С разных мест вдоль стены, где она обрушилась под напором ледников, Марл видели это — видели, как стада уходили искать смерть. Увидев это и все поняв, они снова встретились и затем, осознавая, что следовать за животными совершенно бессмысленно, ибо тех поглотят бури, медленно двинулись на юг, где, как они знали, будем все мы. Мы, Представители, сидели на заснеженном склоне холма, ожидая. Ожидая, как оказалось, их, ибо Марл — который больше не был Марлом, поскольку на нашей планете нигде не осталось ни одного живого животного — не один, и поэтому Марл трудился где-то в другом месте, должен был трудиться: в других временах и пространствах Марл был и должен был быть. Ремеслом Марла было случать, спаривать, производить, кормить, воспитывать и заботиться о потомстве. Марл не мог перестать существовать, ведь Марл был нужен. Но здесь, с нами, на нашей холодной планете, Марла не было.

— Поэтому, Джохор, раз мы больше не Марл, как нас зовут? Ибо, хоть я и знаю, что я не то, чем был, что я не Марл, поскольку я был тем, что делал, — пускай теперь я ничего и не делаю, но вот он я, существую как нечто, сижу здесь, среди падающего снега, со всеми нами, и смотрю на тебя, Джохор, а ты смотришь на нас, на меня — и я ощущаю, что я есть здесь, здесь; у меня есть мысли и у меня есть чувства — но где они, что они, эти мысли, эти чувства, в этих мешках промерзших костей и дрожащей плоти? Я ведь не ничто, Джохор, так что же я? Если у меня есть имя, тогда что это за имя?

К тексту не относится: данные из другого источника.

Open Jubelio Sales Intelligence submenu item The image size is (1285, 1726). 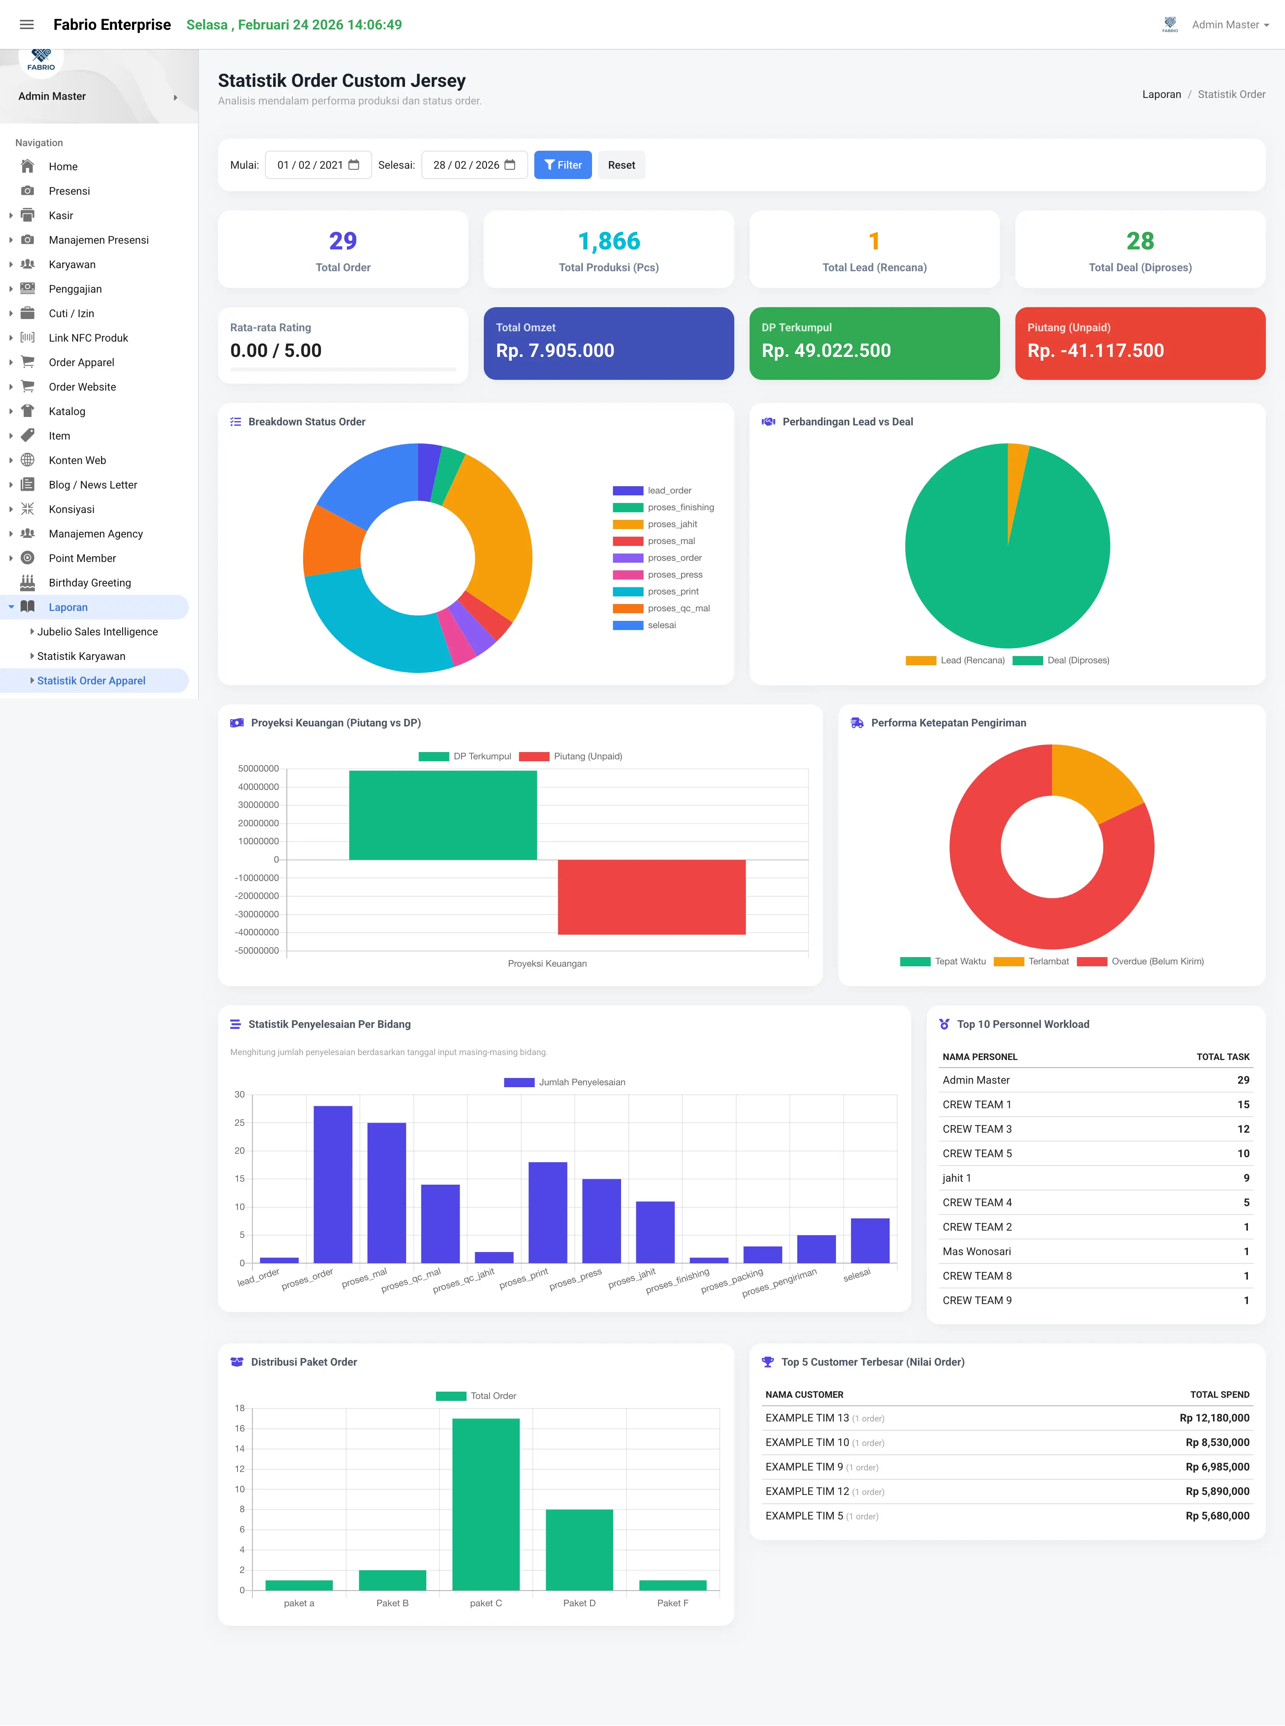(97, 632)
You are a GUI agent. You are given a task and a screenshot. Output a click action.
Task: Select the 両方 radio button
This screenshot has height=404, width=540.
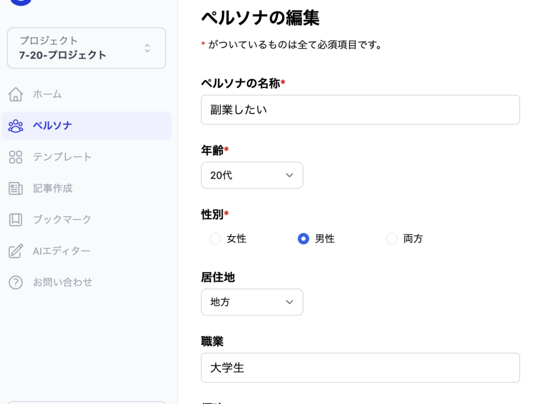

И так было со всеми нами — Джохор с Представителями сидели на холодном склоне холма, а снег все падал, падал, падал, так что мы погрузились в легкий рыхлый снег по пояс, а затем белый покров добрался и до плеч — и сначала один человек, а потом и другой медленно поднимались из этой белизны, словно из воды, стряхивая с себя хлопья, крошки и комки снега, и вскоре мы уже все стояли в сугробе до середины бедра, а снег все падал и падал, и казалось, ему не будет конца. Мы стояли лицом друг к другу, смотря друг другу в глаза. Не было сказано ни слова о Канопусе, о спасении — весь тот образ мыслей для нас как будто относился к далекому детству, и мы едва помнили, всей своей компанией, какими были в те дни нашего отрочества, и теперь в наших мыслях была совершенно отличная потребность. Затем мы развернулись, и все, каждый, смотрели в сторону, противоположную южной оконечности нашей планеты, отмеченной стройной черной блестящей колонной, которая, впрочем, из-за мороза теперь начала сереть, так что вскоре едва ли будет различимо, где же она стоит среди нагромождающихся сугробов и несущихся снежных облаков. Наши лица были обращены к северу, и мы начали согласованно двигаться, как будто ничего другого нельзя было и поделать, как будто то, что мы должны были делать, было нам предопределено, было для нас неизбежно — мы, как и голодные, изнеможенные стада перед нами, направились в царство зимы; но это была зима, которая вскоре покроет все, заявит о своих правах на все, и наша крохотная планета будет вращаться в космосе, вся белая и сверкающая, озаряемая солнцем и звездами, и затем, когда она вся замерзнет, когда на ней не останется ничего, что жило раньше, — какие начнутся новые процессы после завершения процесса замерзания? Ибо ничто не может быть статичным, неизменным и постоянным, невозможно, чтобы наш маленький мир вращался в космосе без изменений, навеки оставшись планетой снега и льда: нет, он будет продолжать путь, собирая на себя все больше, как катящийся снежный ком, или совершенно изменится во что-то другое, превратившись в мир, который мы даже не можем представить посредством наших чувств, приспособленных к Планете Восемь — и даже не к этой Планете Восемь, замерзшей, но к старому восхитительному миру времен до Великого Льда… Нет, изменения, которые мы не можем представить, придут — должны прийти — в наш дом, но они не будут иметь к нам никакого отношения, ибо нас здесь уже не будет.